Mr. Boxer hesitated. “What’s the good o’ me saying anything?” he said, doggedly.
“It isn’t true,” persisted his wife. “Say it isn’t true.”
“What I told you when I first came in this evening was quite true,” said her husband, slowly. “And what I’ve just told you is as true as what that lying old fortune-teller told you. You can please yourself what you believe.”
“I believe you, John,” said his wife, humbly.
Mr. Boxer’s countenance cleared and he drew her on to his knee.
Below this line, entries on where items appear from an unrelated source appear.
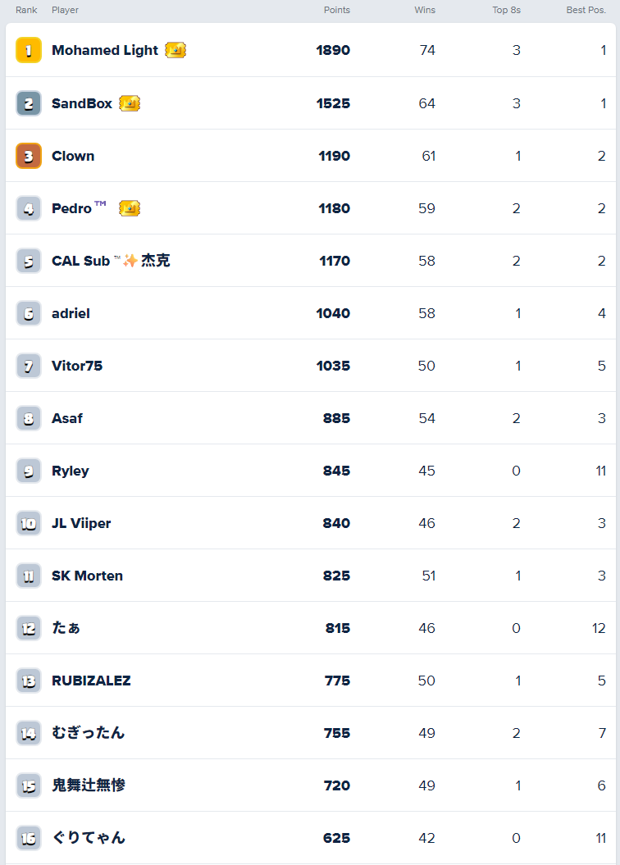Click sparkle emoji in CAL Sub name

(130, 261)
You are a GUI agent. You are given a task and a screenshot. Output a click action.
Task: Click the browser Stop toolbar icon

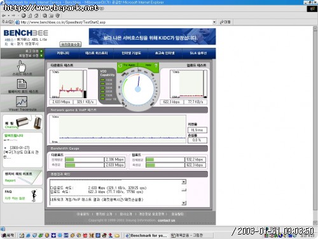point(24,15)
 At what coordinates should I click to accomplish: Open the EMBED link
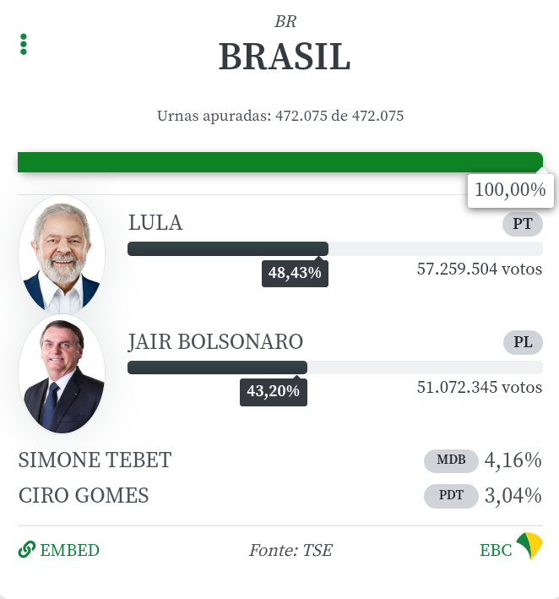[59, 550]
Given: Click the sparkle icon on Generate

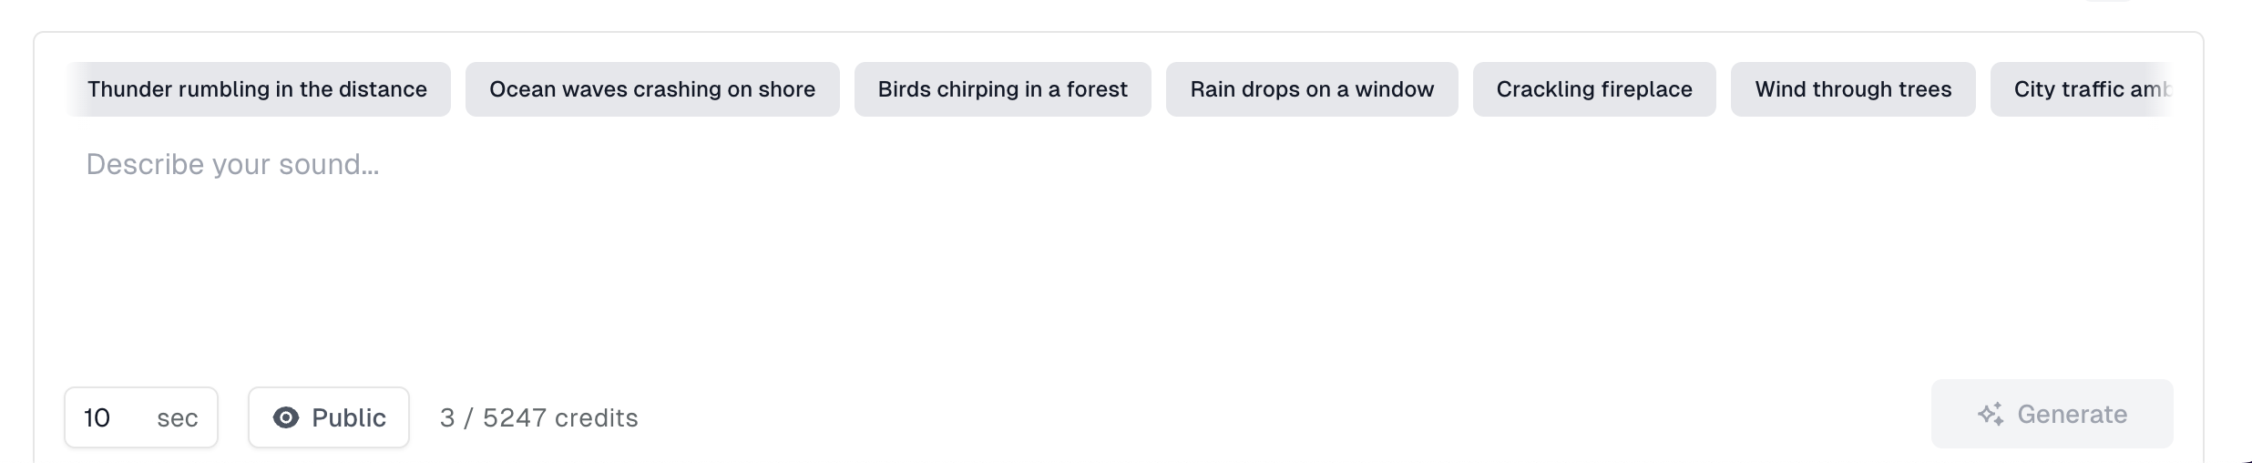Looking at the screenshot, I should pos(1990,415).

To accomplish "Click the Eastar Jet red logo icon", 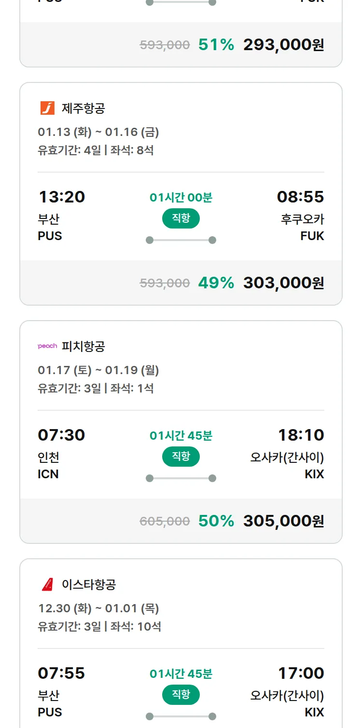I will point(47,584).
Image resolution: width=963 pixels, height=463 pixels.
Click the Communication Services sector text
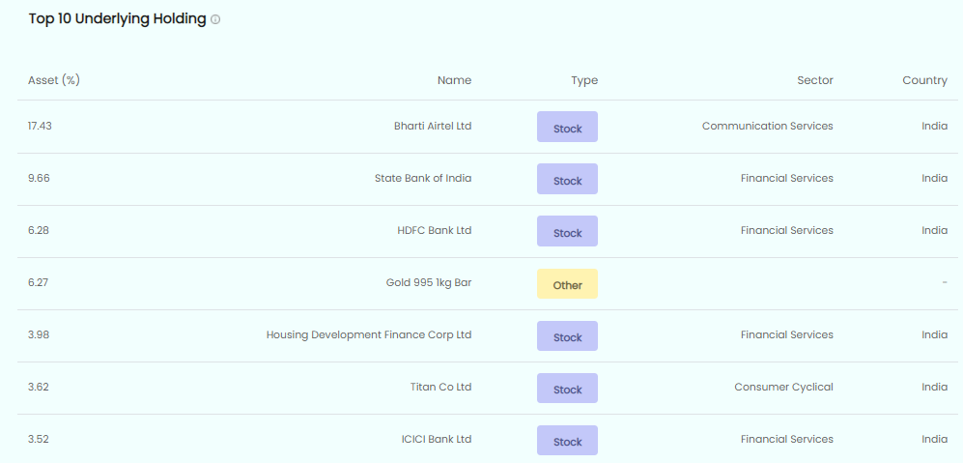pos(767,126)
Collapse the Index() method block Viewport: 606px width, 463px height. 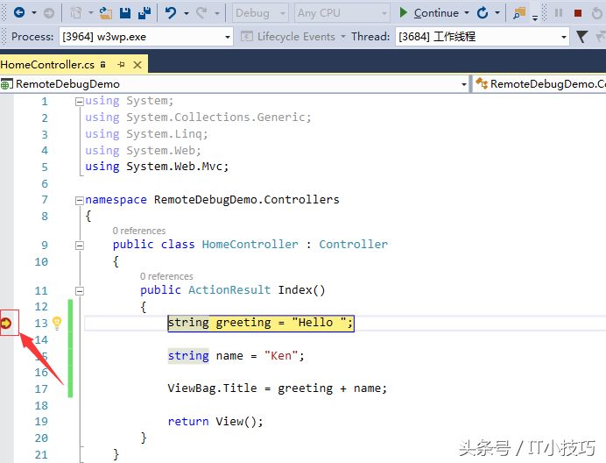pyautogui.click(x=79, y=290)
“That’s right,” he said, cheerfully. “So long as you believe in me I don’t care what other people think. And before I’m much older I’ll find out how that old rascal got to know the names of the ships I was aboard. Seems to me somebody’s been talking.”
BLUNDELL’S IMPROVEMENT
Venia Turnbull in a quiet, unobtrusive fashion was enjoying herself. The cool living-room at Turnbull’s farm was a delightful contrast to the hot sunshine without, and the drowsy humming of bees floating in at the open window was charged with hints of slumber to the middle-aged. From her seat by the window she watched with amused interest the efforts of her father—kept from his Sunday afternoon nap by the assiduous attentions of her two admirers—to maintain his politeness.
“Father was so pleased to see you both come in,” she said, softly; “it’s very dull for him here of an afternoon with only me.”